By:  Milica Milakovic  Posted On:  Jun 14th, 2017

“All great literature deals with the highs and lows of human experience. If you have some resources and perspective yourself on life experience - which literature can offer- it is helpful when dealing with loss and death. Literature also provides the message of choice, human agency and overcoming difficult and grand emotion. These are the things that don’t come easy in a clinical setting but are very important.” ~ Dr. Anne Lanceley in Personal Communication.

Dr. Anne Lanceley, a nurse and senior lecturer in the Department of Women’s Cancer at University College London and a collaborating scientist at GIPPEC, is joining the GIPPEC team in Toronto while on sabbatical for the summer. We interviewed her to find out more about her life, her clinical and research work and her experience in Toronto.

Anne became interested in pursuing nursing as a child since she was fascinated by her mother’s nursing career. In university, she discovered English literature. For Anne, English literature provides her with a different insight into people and how they experience illness and loss. This passion in literature has continued to shape her life and work since.

In her early clinical career, Anne commissioned the first UK Teenage Cancer Unit. “This was one of the most challenging yet rewarding projects I had because of the highly charged emotional circumstances.” Anne was particularly interested in how nurses engage with patients and families particularly in these contexts. Therefore, for her PhD, she looked at how nurses respond to emotion from patients.

After her PhD, as she was writing the paper, Cancer in Other Words? The Role of Metaphor in Emotion Disclosure in Cancer Patients, one of the reviewers suggested that she look at Drs. Gary Rodin and Sarah Hales’s work because they were developing interventions that addressed a similar area of healthcare. In 2013, Dr. Lanceley and Dr. Rodin, GIPPEC director, got in contact. Anne subsequently attended Drs. Rodin and Hales’ CALM workshop in Toronto, a workshop designed to teach and supervise healthcare professionals in delivering the CALM, or Managing Cancer and Living Meaningfully psychotherapy. Anne found it inspiring how there was an intervention that seemed to encapsulate her experiences with patients.

Today, as a nurse, senior lecturer and GIPPEC scientist, she supervises six PhD students. Anne also involed Chloe Shaw, a colleague at University College London, to work on the CALM research team and so began a very fruitful additional research strand using conversation analaysis to detail the process of CALM therapy. 

 

Anne Lanceley presenting a case at the CALM workshop in Toronto.

During her time in Toronto, Anne will be working on a grant proposal looking at the feasibility of training nurses to deliver the CALM intervention to patients. She is also working on a book on nurse-patient relational skills drawing on case-based examples. “There is little information out there on what they actually do on a daily basis and I hope this book will shed further light on their role in healthcare", said Anne.

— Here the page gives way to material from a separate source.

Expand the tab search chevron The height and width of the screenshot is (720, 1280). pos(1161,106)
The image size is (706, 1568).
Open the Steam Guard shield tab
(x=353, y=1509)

After work, Anne has also been enjoying her time in Toronto. Since her arrival in May, she has bought herself a rather playful bike and visited dozens of places in Toronto. While Anne also cycles in London, she finds the roads here are more conducive to biking and that biking is a great way to see the city.

In Toronto, Anne also had the opportunity to go to the Death Café at the Belljar Café where people talked openly about death, their fears and their feelings about death.

Lastly, she notes that both London and Toronto are very multicultural. She finds it interesting how ethnic restaurants in Toronto are often more segregated in certain locations -  Korean restaurants seem to be clustered around one area, while Portuguese restaurants are around another.

We want to thank Dr. Lanceley for taking the time to answer our questions and we are glad that she has traded her London office view of a Victorian hospital for one of Lake Ontario for the summer!